According to the CBO (congressional budget office) the Social Security fund will be exhausted in 2030 unless income exceeds expenditures. That is just 15 years from now. Scary thought.
Considering that in the CBO’s own report (you can download it here), the fund had a 9% deficit in 2013 and will grow to over 17% annually over the next decade – it seems highly unlikely that income will exceed expenditures anytime soon.
You should also understand that the Social Security fund is no “fund”. In reality it is just a line item on the CBO’s expenses and Social Security deposits actually just go into the general fund. And we all know how fiscally responsible those in Washington are….
I bring this up because as taxpayers and Social Security fund contributors, you have a reasonable expectation to receive benefit from your “investment”. But unless you plan to retire before 2030, the chances of receiving any benefit seems slim to none.
With that said, do you have any options for NOT contributing to the Social Security fund since you likely will not get any personal benefit?

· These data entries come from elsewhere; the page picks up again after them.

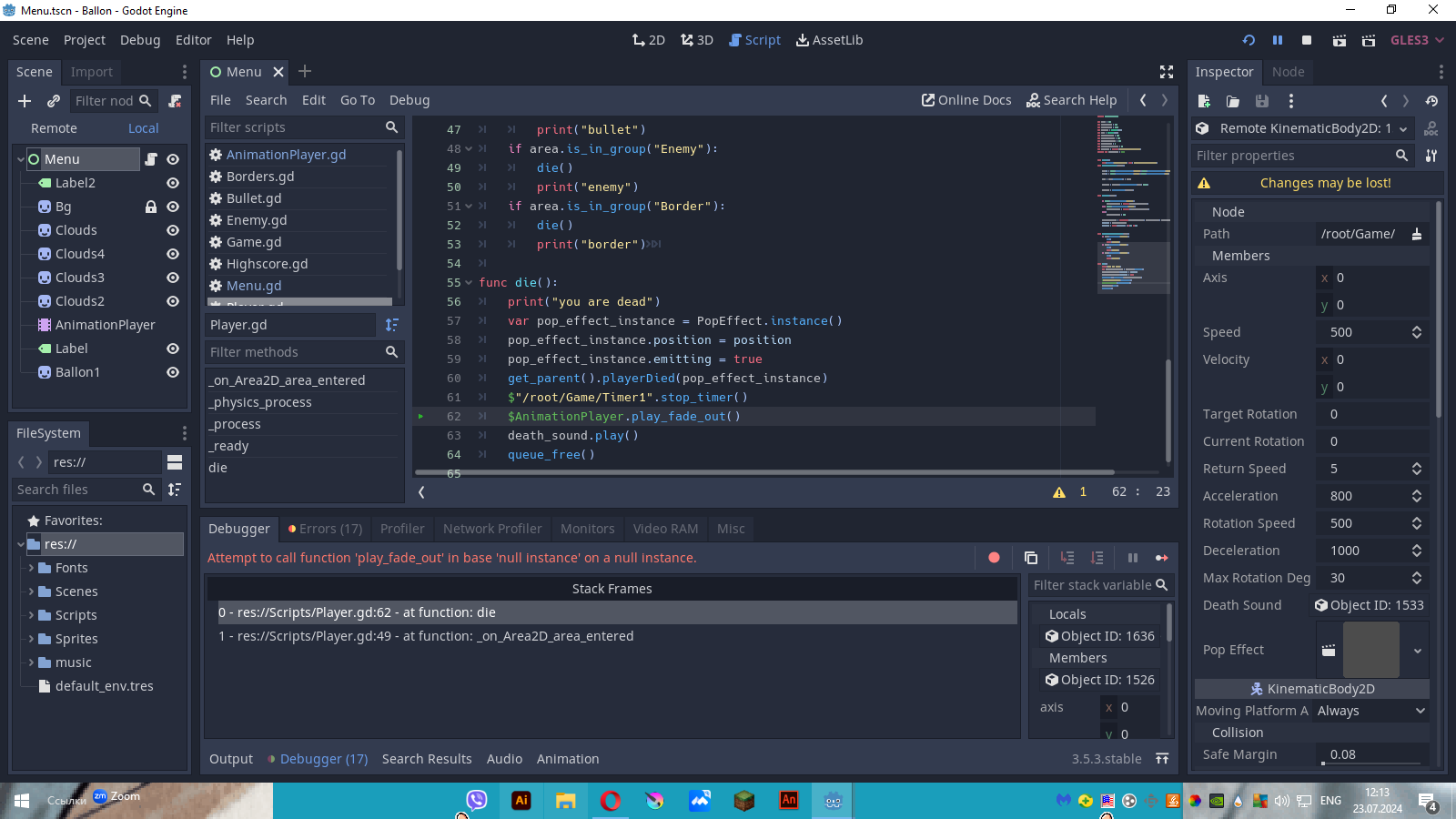The height and width of the screenshot is (819, 1456).
Task: Open the Go To menu
Action: tap(357, 100)
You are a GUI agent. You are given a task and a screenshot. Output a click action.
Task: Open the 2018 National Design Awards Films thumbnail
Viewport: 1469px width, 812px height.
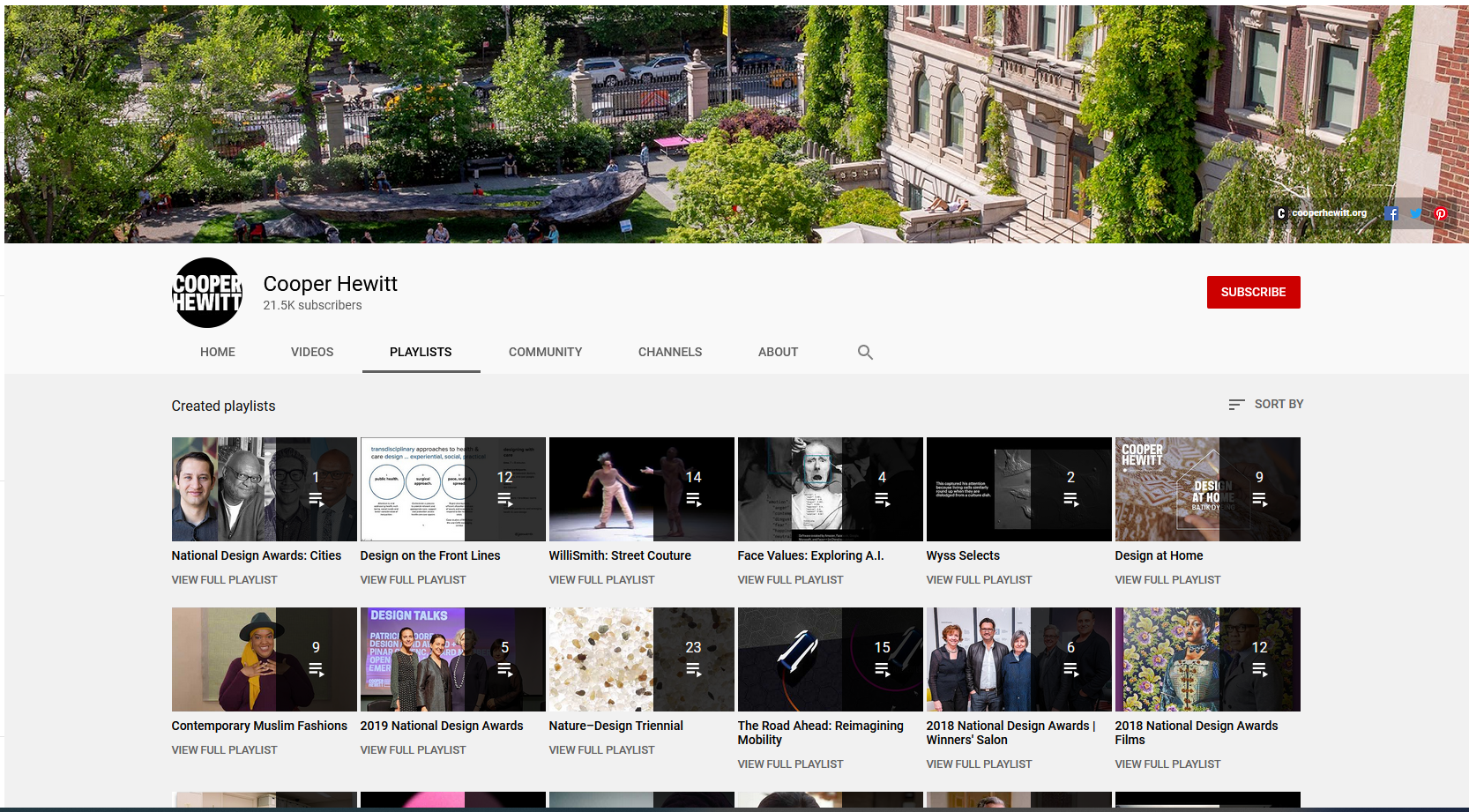coord(1207,659)
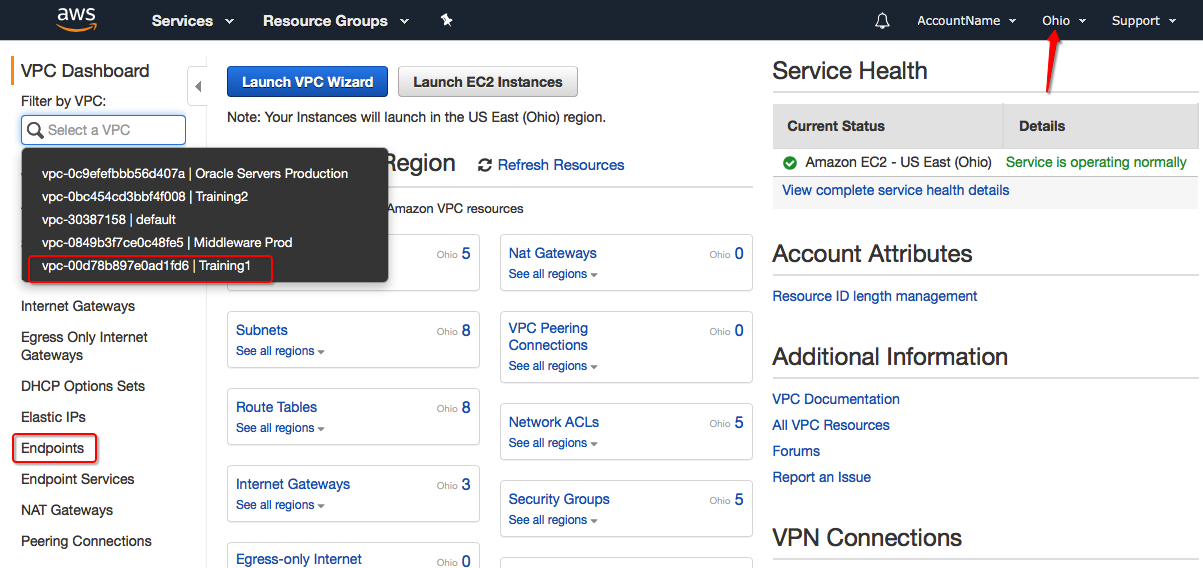The width and height of the screenshot is (1203, 568).
Task: Choose Oracle Servers Production VPC option
Action: [x=195, y=173]
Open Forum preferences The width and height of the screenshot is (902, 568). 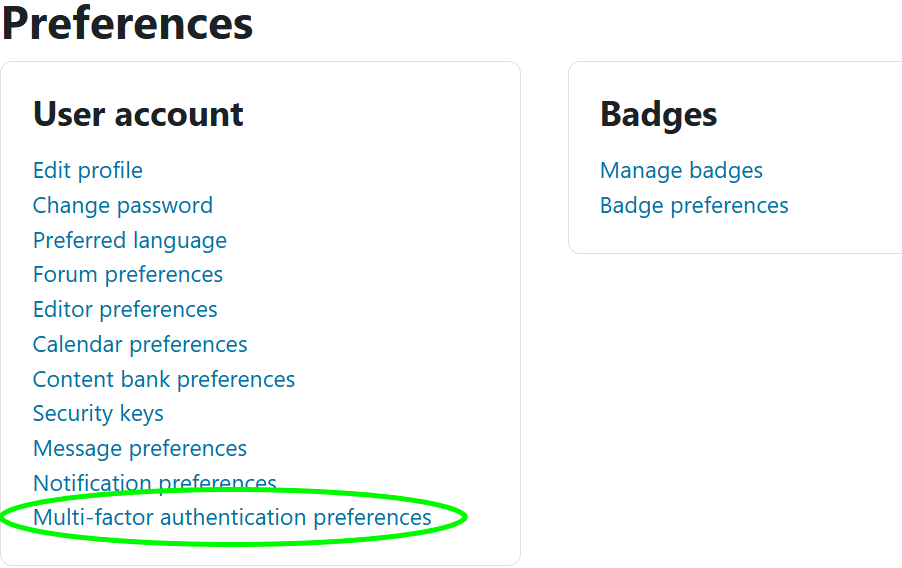[127, 274]
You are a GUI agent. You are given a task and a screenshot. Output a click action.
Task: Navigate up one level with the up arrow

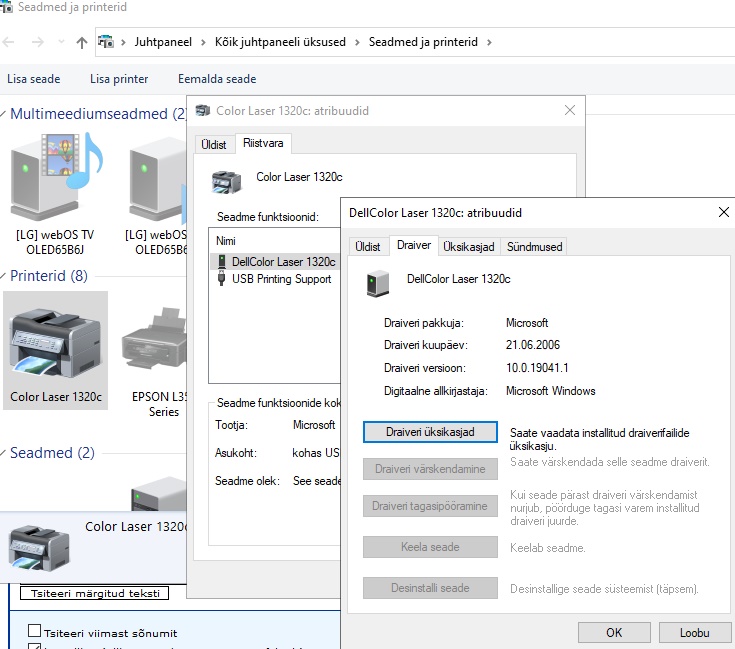pos(82,42)
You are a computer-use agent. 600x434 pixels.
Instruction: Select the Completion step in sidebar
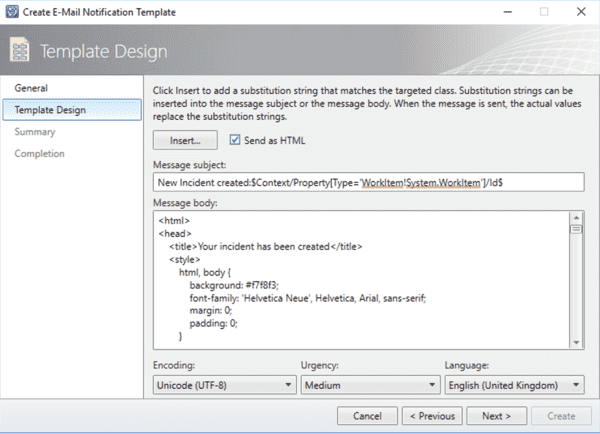coord(39,153)
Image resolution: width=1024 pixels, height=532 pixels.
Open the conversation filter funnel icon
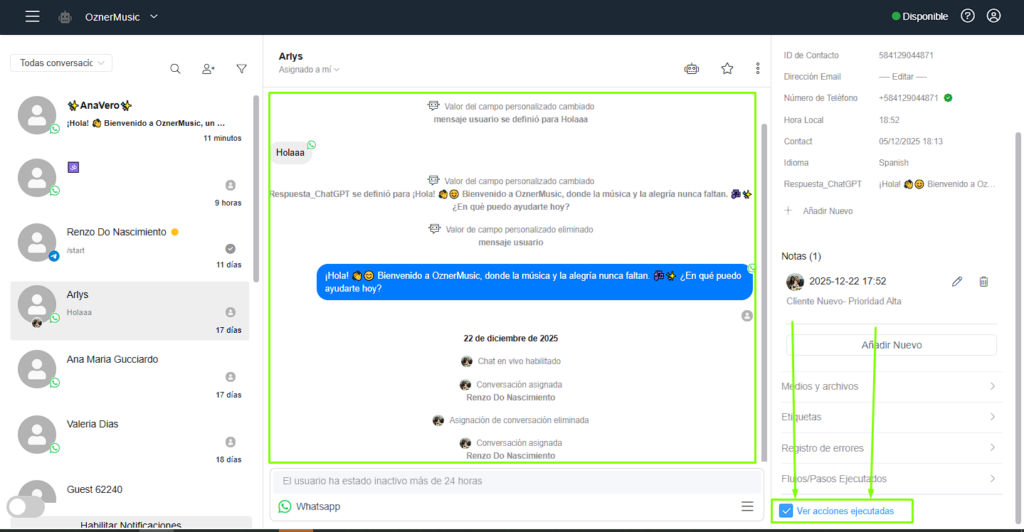(242, 69)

The answer is a resounding, “YES!”
From my research, I can find 3 options:
- As an Amish, Mennonite, or Anabaptist member, you can file IRS form 4029 and become exempt from all social security tax
- As a Minister, Member of a Religious Order, or Christian Science Practitioner, you can file IRS form 4361 and become exempt from all social security tax
- Or if you live overseas, qualify for the Foreign Earned Income Exclusion (FEIE), and are employed by a foreign corporation, you are exempt from social security tax
Best I can tell, option 1 requires a lot of work and a legitimate association with one of the mentioned religious groups. If you are like me, this is not a good option.
Option 2 seems a bit easier since practically anyone can become an ordained minister these days, but I don’t think I am interested in joining the ranks of the Christian Science Practitioners.
That leaves us with option 3.
And considering the added benefit of living, working and traveling the world – I’d say this is an ideal solution.
In 2015 if you qualify for the FEIE, you can earn $100,800, tax free. In order to qualify for the FEIE, you must either;
- Be physically out of the US 330 days in a 12 month period; or
- Be a bonafide resident of another country
In addition to the $100,800 in tax free income, you can also get a housing deduction that averages about $50,000 per year (varies based on country – see IRS form 2555 instructions for breakdown by country).
The problem is that if you are just self-employed, you would still owe 15.3% in self-employment tax on your income up to $118,500 (for 2015).
So based on the average housing deduction of $50,000, you can earn $150,800 income tax free. But you would owe $18,130.50 in self-employment tax on the first $118,500.
In order to avoid this, your income must not be self-employed, but instead come as a salary from a foreign corporation.
For example if you form an Anguillan IBC with an offshore bank account, you can receive 100% of your earned income from your client base and pay yourself the max tax free salary as director of $150,800.
By doing this you can avoid the self-employment tax as well as income tax. If you earn greater than $150,800, you can leave it in your Anguillan IBC tax deferred.
For those of you living overseas or spending a significant amount of time traveling, this could save you a ton of money.